#### Exercise prompt
Exclude the pictures and set down, unaltered, the lines from the one that holds "Given: Open the" through the end of the data.
========================
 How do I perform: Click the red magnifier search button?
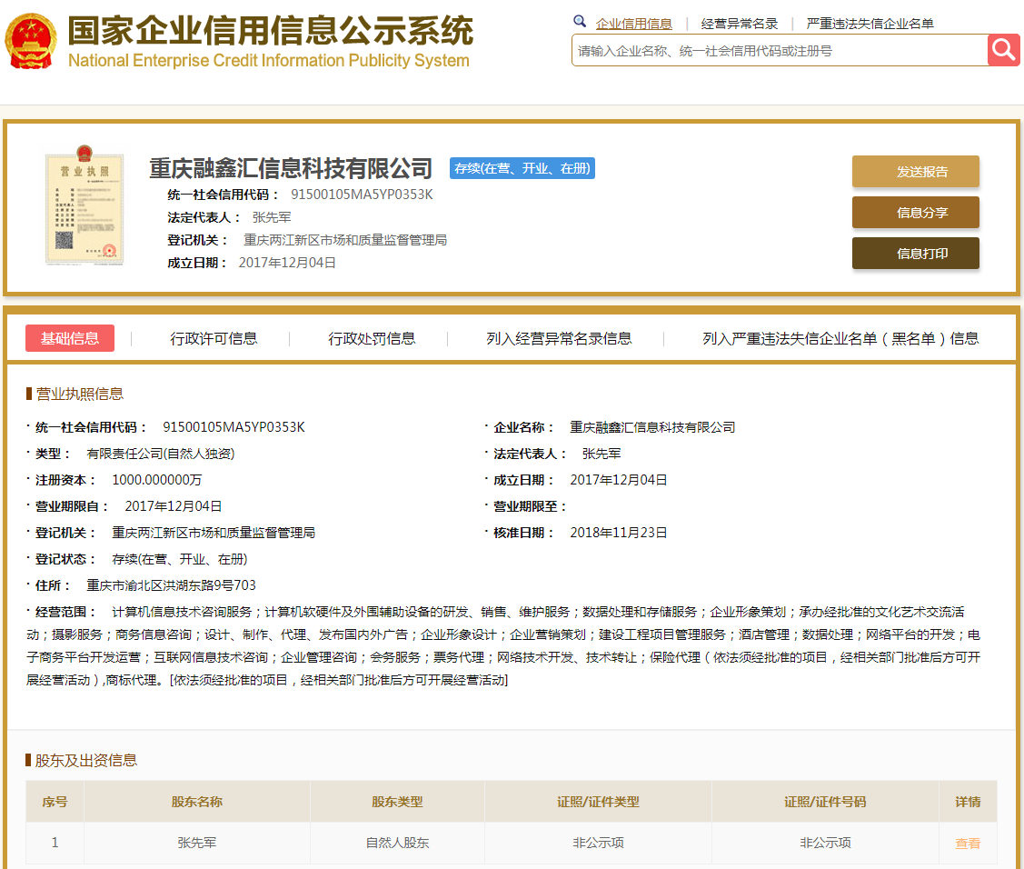pyautogui.click(x=1004, y=50)
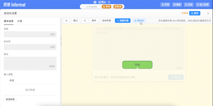Click the zoom in magnifier icon
Image resolution: width=213 pixels, height=106 pixels.
66,21
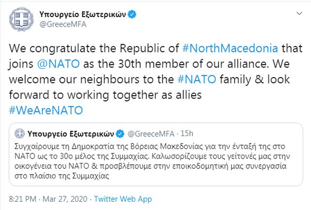The width and height of the screenshot is (311, 210).
Task: Click the Greek MFA profile avatar emblem
Action: 20,19
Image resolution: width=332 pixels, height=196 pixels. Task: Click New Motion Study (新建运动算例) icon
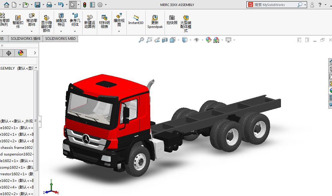click(x=89, y=22)
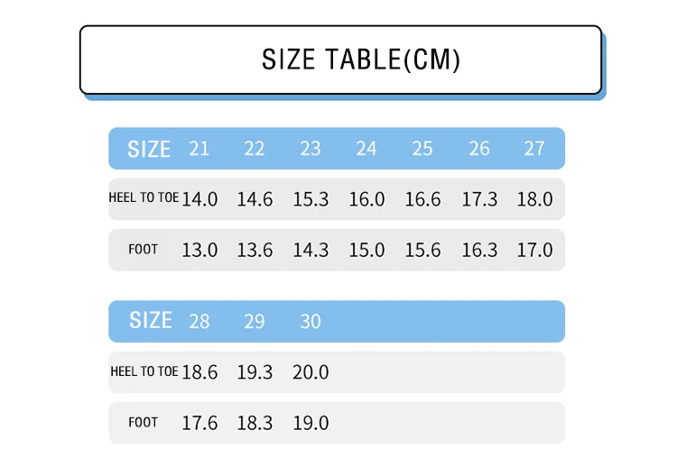Click heel to toe value 16.6
The height and width of the screenshot is (476, 677).
pyautogui.click(x=422, y=199)
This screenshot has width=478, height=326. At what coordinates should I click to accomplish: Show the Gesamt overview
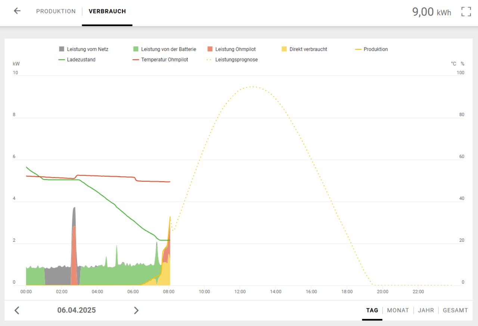click(x=455, y=310)
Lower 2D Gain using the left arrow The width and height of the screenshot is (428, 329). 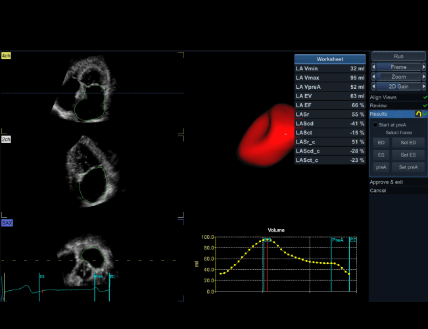coord(374,87)
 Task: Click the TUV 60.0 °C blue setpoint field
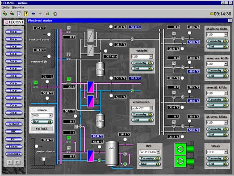point(97,136)
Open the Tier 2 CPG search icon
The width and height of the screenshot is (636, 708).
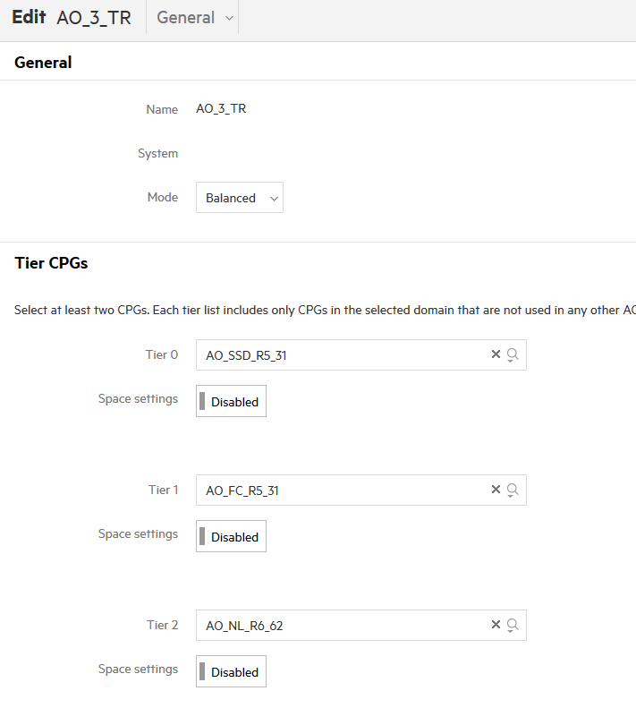(513, 626)
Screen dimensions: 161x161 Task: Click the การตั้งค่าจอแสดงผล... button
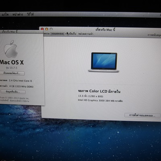[x=142, y=116]
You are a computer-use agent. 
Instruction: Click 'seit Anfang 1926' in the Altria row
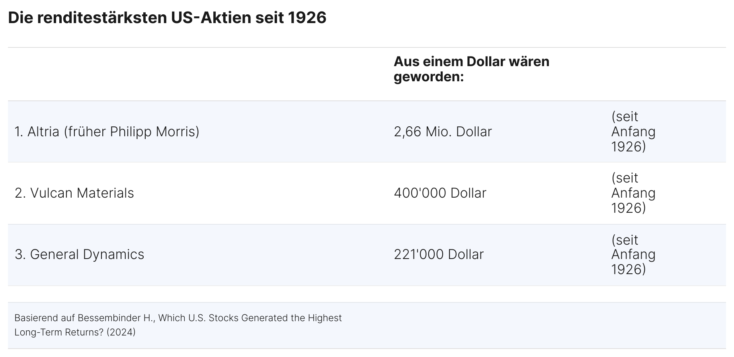[x=633, y=131]
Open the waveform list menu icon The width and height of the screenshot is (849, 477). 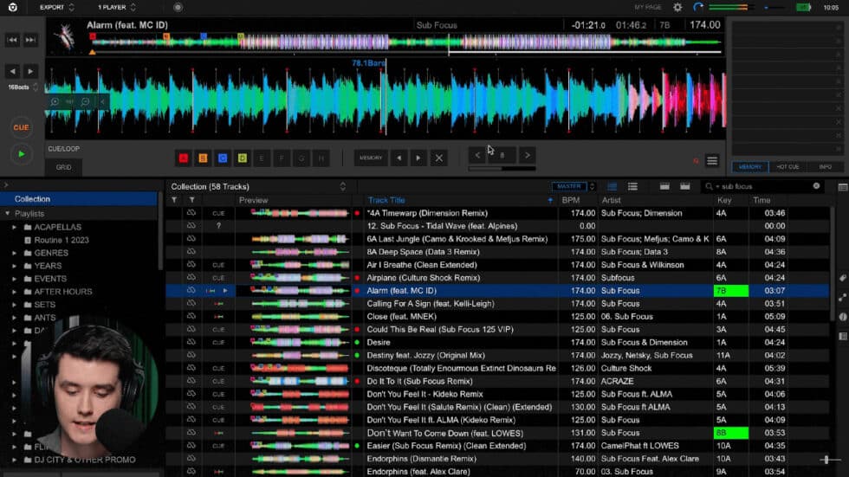712,160
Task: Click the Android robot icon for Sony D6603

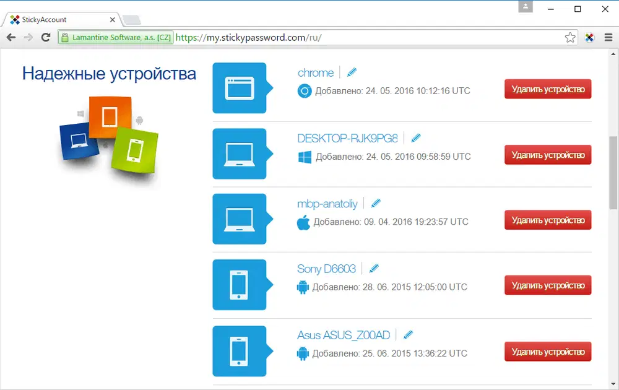Action: click(x=302, y=287)
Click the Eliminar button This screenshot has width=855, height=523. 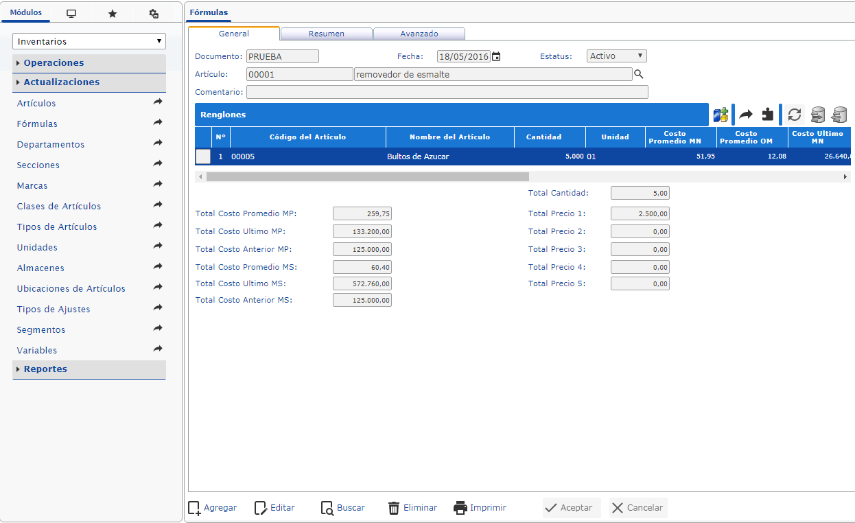(412, 508)
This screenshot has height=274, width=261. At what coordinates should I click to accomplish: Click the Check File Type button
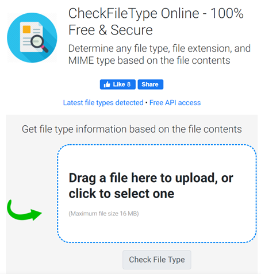coord(157,260)
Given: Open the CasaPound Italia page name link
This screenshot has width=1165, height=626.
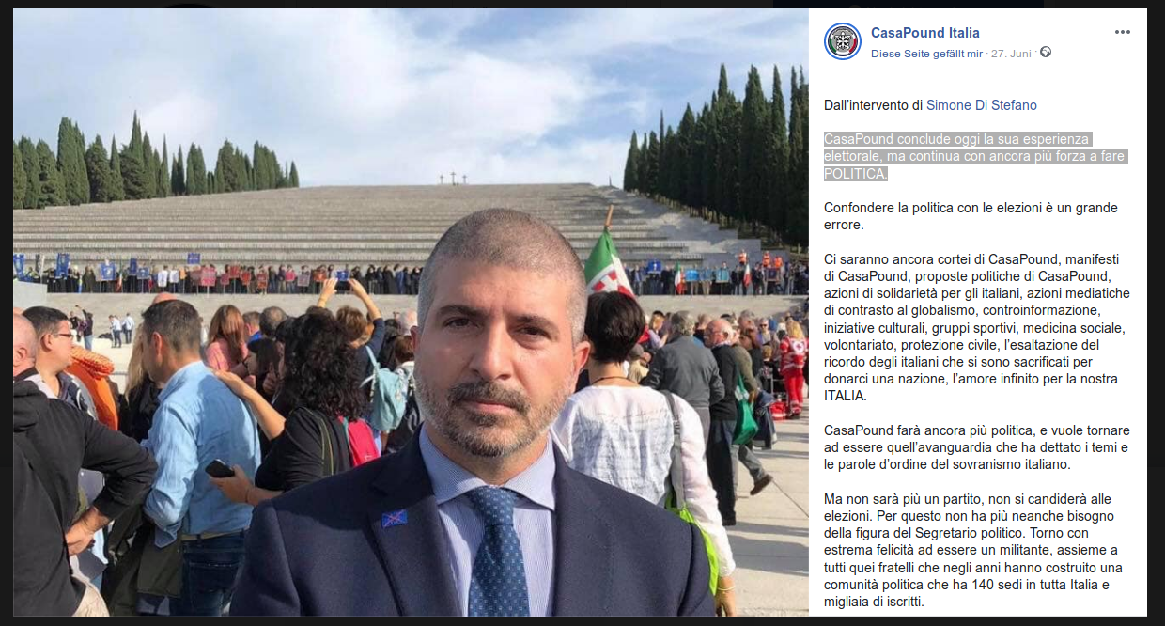Looking at the screenshot, I should click(x=925, y=33).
========================
#### Expected answer
Given: Open the CasaPound Italia page name link
This screenshot has width=1165, height=626.
Looking at the screenshot, I should click(x=925, y=33).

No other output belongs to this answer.